Researchers prepared a coordination complex with einsteinium (Einsteinium-254) and an octadentate hydroxypyridinonate chelator, 3,4,3-LI(1,2-HOPO). They characterized the resulting molecular species through a combination of X-ray absorption and luminescence spectroscopies. XANES and EXAFS measurements provided an experimental measurement of the L3-absorption-edge energy of Es and of an Es bond distance. Luminescence spectroscopy results revealed Es sensitization, via the antenna effect, with a hypsochromic luminescence shift upon metal complexation. This is unprecedented for +3 actinide (and lanthanide) sensitized luminescence in similar systems. Combined with the EXAFS and XANES analyses, the sensitive EsIII luminescence underlines the potential differences between Es and the rest of the actinides, including an intermediate spin-orbit coupling scheme, in which j-j coupling is prevalent. As all data were collected with less than 200 ng of metal, these results highlight the potential to advance coordination chemistry across the actinide series and the periodic table when samples are available in only limited quantities.

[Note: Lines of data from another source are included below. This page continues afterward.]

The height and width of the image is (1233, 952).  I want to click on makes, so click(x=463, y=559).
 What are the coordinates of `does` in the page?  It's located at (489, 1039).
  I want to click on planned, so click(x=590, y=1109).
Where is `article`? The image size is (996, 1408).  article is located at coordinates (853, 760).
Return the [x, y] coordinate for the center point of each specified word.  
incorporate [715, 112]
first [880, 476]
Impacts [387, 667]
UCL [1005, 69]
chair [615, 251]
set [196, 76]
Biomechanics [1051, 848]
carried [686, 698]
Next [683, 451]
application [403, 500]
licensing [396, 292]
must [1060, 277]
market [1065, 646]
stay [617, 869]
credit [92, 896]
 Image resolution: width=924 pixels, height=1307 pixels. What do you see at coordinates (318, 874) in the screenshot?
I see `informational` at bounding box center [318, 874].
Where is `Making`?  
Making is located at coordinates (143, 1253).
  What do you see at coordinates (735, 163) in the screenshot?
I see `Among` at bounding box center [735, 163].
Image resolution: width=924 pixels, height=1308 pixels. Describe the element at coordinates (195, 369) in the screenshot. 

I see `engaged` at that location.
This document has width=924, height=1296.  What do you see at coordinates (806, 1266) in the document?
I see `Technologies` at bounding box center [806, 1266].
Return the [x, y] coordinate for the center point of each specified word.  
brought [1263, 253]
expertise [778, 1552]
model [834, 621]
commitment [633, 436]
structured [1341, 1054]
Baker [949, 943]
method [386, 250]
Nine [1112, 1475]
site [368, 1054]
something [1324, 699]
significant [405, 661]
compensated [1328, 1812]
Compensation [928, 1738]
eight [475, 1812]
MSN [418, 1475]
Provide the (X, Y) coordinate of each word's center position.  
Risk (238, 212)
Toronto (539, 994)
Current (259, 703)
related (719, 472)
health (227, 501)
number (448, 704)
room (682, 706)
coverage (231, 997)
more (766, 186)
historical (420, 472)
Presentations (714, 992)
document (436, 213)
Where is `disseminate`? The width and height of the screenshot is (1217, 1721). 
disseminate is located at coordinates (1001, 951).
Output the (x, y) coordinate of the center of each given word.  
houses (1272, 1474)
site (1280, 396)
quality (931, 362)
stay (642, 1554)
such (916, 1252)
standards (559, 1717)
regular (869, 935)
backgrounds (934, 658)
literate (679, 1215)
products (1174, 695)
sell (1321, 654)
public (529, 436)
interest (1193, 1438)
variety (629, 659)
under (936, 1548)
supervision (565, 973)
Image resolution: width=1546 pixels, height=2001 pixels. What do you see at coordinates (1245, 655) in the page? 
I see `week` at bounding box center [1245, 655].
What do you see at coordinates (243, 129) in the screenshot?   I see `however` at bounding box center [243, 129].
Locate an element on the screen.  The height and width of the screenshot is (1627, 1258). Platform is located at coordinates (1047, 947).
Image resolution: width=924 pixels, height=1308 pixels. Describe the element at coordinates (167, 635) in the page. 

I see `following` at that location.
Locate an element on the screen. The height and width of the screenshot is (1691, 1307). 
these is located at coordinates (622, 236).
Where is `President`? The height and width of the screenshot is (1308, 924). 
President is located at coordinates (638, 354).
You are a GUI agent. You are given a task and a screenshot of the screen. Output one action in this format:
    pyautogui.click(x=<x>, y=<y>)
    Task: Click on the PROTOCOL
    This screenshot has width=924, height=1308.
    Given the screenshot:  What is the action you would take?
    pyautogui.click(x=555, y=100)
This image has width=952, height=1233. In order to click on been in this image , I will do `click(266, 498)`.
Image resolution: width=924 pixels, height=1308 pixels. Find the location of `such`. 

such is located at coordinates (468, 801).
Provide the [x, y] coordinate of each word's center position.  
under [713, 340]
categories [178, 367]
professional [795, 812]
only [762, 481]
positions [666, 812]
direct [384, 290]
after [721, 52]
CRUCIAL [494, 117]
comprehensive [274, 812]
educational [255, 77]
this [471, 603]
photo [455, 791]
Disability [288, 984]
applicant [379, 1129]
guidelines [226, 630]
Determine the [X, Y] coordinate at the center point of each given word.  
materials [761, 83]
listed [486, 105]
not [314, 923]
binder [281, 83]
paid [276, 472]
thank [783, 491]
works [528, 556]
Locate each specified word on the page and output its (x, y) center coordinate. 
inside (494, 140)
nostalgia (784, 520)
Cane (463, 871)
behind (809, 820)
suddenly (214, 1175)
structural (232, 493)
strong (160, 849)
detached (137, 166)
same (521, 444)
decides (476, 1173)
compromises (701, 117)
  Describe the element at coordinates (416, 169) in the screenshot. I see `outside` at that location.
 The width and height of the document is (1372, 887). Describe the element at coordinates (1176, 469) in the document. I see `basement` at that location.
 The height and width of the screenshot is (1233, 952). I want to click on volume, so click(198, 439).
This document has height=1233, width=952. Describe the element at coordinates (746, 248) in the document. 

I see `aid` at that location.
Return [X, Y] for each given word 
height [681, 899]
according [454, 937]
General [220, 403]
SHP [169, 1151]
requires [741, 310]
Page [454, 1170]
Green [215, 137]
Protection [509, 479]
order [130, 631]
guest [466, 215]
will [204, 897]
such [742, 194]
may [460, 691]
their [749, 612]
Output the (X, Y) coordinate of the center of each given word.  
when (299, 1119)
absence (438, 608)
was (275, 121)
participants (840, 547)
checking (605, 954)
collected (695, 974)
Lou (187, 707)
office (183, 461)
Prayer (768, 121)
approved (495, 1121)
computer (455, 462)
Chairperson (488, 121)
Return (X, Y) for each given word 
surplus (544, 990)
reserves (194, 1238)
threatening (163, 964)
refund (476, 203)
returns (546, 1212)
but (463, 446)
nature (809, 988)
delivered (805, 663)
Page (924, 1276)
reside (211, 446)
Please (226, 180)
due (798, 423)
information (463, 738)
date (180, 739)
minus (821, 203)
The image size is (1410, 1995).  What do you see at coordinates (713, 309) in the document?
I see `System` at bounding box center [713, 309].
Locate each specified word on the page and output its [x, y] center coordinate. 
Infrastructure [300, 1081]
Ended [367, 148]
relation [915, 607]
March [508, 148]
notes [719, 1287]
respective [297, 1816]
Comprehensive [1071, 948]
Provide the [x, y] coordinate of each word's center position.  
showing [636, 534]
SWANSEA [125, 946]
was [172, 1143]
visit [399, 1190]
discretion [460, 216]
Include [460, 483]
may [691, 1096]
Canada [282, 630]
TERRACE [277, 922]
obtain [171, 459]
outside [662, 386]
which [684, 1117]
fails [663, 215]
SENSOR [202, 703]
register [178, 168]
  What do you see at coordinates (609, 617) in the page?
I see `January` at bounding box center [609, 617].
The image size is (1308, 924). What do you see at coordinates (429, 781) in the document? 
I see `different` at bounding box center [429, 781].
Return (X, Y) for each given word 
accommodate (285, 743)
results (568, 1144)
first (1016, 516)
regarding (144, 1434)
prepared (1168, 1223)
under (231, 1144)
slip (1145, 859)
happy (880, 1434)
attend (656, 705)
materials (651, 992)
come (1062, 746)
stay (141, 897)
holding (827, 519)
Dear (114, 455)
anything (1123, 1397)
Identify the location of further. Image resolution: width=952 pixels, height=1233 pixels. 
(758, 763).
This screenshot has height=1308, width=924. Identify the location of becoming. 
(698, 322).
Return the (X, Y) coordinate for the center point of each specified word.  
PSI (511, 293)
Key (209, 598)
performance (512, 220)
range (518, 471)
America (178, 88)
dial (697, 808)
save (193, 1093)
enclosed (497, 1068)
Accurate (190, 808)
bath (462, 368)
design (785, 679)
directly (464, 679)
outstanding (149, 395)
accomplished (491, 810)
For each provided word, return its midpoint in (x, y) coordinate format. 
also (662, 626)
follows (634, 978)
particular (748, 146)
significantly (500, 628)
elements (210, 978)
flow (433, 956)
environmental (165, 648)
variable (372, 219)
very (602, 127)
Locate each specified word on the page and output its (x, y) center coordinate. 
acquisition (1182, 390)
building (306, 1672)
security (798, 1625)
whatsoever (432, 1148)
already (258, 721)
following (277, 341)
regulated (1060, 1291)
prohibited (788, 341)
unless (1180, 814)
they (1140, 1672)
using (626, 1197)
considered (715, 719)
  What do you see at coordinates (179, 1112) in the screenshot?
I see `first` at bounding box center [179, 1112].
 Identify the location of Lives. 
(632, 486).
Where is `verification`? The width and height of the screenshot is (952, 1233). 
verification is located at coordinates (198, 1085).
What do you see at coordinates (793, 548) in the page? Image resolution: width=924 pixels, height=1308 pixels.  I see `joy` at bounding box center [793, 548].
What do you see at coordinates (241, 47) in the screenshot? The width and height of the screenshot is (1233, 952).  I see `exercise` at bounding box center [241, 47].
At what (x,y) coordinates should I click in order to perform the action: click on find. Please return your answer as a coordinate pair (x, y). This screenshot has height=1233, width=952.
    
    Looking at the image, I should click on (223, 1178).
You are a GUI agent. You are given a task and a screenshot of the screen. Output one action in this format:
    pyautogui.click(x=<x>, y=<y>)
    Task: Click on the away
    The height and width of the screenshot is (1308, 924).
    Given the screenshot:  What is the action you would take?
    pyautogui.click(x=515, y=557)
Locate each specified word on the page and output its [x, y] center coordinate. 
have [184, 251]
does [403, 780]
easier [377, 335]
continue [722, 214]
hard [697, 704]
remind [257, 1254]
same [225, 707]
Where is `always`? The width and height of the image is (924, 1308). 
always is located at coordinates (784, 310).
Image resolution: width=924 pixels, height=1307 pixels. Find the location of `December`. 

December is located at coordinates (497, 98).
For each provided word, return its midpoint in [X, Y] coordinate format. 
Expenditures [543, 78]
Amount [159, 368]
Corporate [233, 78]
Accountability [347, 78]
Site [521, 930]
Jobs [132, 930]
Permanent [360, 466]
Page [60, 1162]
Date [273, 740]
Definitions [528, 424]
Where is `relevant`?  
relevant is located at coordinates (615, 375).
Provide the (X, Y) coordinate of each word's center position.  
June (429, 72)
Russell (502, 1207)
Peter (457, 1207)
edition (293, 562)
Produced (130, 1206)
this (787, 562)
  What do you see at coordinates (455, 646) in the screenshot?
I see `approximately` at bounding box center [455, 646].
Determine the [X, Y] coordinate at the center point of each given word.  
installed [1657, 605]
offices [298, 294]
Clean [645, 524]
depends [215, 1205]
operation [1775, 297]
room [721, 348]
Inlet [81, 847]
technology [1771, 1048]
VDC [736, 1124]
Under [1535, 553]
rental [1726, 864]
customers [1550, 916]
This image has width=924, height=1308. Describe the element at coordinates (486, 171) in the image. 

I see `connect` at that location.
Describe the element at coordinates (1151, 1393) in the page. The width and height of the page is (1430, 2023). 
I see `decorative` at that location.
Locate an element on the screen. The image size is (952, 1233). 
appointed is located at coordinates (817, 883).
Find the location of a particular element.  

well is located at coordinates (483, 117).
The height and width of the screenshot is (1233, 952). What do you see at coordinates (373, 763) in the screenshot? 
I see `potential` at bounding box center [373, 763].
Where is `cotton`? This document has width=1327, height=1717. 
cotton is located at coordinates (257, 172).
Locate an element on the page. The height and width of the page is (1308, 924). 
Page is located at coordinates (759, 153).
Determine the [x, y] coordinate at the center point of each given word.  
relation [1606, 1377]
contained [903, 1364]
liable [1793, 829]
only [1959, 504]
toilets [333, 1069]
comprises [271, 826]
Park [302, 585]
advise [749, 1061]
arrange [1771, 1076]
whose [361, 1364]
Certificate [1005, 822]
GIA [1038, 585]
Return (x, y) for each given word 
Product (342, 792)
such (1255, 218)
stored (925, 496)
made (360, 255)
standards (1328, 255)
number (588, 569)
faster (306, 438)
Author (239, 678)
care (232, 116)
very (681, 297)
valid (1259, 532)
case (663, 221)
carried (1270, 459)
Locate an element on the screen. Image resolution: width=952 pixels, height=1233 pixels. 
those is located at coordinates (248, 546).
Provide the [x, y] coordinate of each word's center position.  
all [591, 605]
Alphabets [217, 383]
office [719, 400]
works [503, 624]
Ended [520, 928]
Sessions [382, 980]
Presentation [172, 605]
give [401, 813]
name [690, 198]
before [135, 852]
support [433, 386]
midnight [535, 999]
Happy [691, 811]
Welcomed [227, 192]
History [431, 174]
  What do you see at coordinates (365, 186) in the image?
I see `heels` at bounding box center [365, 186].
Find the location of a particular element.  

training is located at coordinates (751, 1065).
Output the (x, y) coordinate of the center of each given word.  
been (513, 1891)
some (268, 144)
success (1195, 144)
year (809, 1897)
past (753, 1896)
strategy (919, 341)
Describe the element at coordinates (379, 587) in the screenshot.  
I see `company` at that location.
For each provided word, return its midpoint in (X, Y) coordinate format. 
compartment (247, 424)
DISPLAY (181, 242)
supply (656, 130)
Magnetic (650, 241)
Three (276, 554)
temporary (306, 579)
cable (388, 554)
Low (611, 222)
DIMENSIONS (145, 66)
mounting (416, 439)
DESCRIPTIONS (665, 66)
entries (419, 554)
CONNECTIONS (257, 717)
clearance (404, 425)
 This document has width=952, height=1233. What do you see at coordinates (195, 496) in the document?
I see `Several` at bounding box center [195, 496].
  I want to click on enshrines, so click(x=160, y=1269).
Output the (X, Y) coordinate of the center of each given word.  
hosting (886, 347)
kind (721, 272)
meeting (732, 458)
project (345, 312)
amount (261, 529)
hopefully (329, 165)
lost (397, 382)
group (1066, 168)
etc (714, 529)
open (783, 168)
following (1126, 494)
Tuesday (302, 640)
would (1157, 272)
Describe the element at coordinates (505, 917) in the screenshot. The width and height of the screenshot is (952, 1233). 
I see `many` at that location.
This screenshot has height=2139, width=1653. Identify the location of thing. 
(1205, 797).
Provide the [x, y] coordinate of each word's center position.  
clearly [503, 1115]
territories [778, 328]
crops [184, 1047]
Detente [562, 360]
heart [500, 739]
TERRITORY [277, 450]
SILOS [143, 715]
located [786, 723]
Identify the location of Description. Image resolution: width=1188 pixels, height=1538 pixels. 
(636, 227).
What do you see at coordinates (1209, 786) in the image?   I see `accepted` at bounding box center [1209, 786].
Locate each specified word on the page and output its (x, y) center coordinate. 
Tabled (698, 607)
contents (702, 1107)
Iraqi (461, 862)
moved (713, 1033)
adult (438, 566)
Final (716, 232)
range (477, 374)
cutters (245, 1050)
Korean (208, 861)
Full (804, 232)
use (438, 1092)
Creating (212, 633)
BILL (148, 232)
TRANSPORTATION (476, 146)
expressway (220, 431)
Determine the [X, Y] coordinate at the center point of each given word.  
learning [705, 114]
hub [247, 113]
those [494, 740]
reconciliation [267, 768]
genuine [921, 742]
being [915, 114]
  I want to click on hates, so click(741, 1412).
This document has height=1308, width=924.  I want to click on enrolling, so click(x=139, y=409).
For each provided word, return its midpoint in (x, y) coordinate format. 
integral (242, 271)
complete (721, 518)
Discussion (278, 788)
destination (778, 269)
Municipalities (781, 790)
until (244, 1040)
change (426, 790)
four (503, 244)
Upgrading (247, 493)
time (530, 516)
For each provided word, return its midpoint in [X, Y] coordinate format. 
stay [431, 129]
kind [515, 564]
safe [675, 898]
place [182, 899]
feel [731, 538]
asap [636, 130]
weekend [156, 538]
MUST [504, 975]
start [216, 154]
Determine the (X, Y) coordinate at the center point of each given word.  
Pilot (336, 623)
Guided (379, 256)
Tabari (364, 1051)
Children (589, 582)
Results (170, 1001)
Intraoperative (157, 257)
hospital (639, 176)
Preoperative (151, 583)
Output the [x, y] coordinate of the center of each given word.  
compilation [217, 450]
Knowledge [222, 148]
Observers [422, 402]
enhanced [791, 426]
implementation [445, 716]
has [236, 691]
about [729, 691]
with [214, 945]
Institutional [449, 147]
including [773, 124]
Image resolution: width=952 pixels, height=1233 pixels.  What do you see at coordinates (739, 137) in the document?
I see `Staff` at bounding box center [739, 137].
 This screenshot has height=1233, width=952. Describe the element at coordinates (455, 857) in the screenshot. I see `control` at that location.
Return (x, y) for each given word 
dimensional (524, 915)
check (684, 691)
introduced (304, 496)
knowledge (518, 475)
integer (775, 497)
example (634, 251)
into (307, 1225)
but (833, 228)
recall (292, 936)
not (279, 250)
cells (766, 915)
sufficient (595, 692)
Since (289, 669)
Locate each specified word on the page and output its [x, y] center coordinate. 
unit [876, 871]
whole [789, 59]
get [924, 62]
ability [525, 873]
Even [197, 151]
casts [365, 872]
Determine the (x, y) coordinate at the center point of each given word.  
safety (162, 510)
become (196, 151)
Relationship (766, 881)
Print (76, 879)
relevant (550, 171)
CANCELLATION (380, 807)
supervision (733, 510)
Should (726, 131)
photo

This research was funded by the Department of Energy (DOE) Office of Science, Office of Basic Energy Sciences, Chemical Sciences, Geosciences, and Biosciences Division, Heavy Element Chemistry Program at Lawrence Berkeley National Laboratory (LBNL) and Los Alamos National Laboratory (LANL). The research was also funded in part by a DOE Integrated University Program graduate research fellowship, the Glenn T. Seaborg Institute at LANL, the DOE Office of Science Early Career Research Program, and the DOE Office of Science, Office of Workforce Development for Teachers and Scientists, Office of Science Graduate Student Research (SCGSR) program. The research made use of the Stanford Synchrotron Radiation Lightsource at SLAC National Accelerator Laboratory and instrumentation at the Molecular Foundry at LBNL, both DOE Office of Science user facilities.